Even when a determination has been made that a simple, uncontested divorce is the right option, a couple can still run into snags. That's why, even in an uncontested Pennsylvania divorce, an experienced family law attorney can help minimize the risks.

About a month ago, we wrote about one of the potential hurdles divorcing couples can face: the underwater mortgage (also known as being "upside down" in the loan). As we noted then, when the house is worth less than the mortgage that remains on it, the place becomes a liability instead of an asset. There are options for dealing with such a situation. They may be unappealing, but all options must be considered.

The options are generally what they have always been. In the first, one spouse signs the house over for financial consideration. A second involves selling the house. But if a house has no equity, both parties are likely going to have to suffer a bit. Here are some experts' thoughts on how to possibly proceed:

•· Refinance: Guidelines for refinancing a house just became easier under the so-called Home Affordable Refinance Program (HARP). There are other programs that could help too, if you can find a banker who will handle the deal. In this model, the underwater house is refinanced over to one divorcing spouse, and financial considerations are accounted for through some other provisions of the divorce settlement. One or both parties could also contribute cash to reduce the mortgage balance, making it easier to refinance the home at its lower value.

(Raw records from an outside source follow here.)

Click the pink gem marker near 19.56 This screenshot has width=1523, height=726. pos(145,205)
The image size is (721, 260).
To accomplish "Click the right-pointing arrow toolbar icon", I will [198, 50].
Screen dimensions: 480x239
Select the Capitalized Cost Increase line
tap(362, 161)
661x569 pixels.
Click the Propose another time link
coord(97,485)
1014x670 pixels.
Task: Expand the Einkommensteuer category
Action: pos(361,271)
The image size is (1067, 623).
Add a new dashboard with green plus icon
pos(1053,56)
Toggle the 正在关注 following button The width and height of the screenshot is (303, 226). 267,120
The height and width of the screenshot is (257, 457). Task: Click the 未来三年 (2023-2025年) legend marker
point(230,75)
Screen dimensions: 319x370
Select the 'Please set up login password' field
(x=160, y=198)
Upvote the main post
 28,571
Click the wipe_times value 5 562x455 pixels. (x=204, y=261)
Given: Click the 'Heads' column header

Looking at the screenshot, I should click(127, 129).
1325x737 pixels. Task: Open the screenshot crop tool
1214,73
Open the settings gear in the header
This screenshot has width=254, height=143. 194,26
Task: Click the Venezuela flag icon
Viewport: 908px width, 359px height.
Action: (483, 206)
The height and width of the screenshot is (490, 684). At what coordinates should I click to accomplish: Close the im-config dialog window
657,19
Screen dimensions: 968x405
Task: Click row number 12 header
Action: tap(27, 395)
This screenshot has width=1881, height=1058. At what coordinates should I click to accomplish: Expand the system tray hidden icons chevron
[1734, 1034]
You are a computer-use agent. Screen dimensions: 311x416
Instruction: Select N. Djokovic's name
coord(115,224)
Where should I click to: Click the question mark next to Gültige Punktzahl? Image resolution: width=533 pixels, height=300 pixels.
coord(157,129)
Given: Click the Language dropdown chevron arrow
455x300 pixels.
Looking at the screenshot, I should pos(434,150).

•· Short sale: This means selling the house for less than the mortgage amount. It requires the lender to agree to the deal. Lenders may be reluctant to go this route, even if it's clear that it will lead to a default on the existing loan. Short selling could also hurt the credit rating of both parties in the divorce.

•· Foreclosure: This may be the option of last resort, even if it's the one that makes the most economic sense, because it comes with the possible price of a seven-year hit to the credit ratings of both parties in the divorce.

Some couples might consider a deed in lieu of foreclosure. An attorney could assess if it could work. In this scenario, the deed is signed over to the lender. The divorcees walk away with minimal credit score damage and the lender avoids the cost of foreclosure.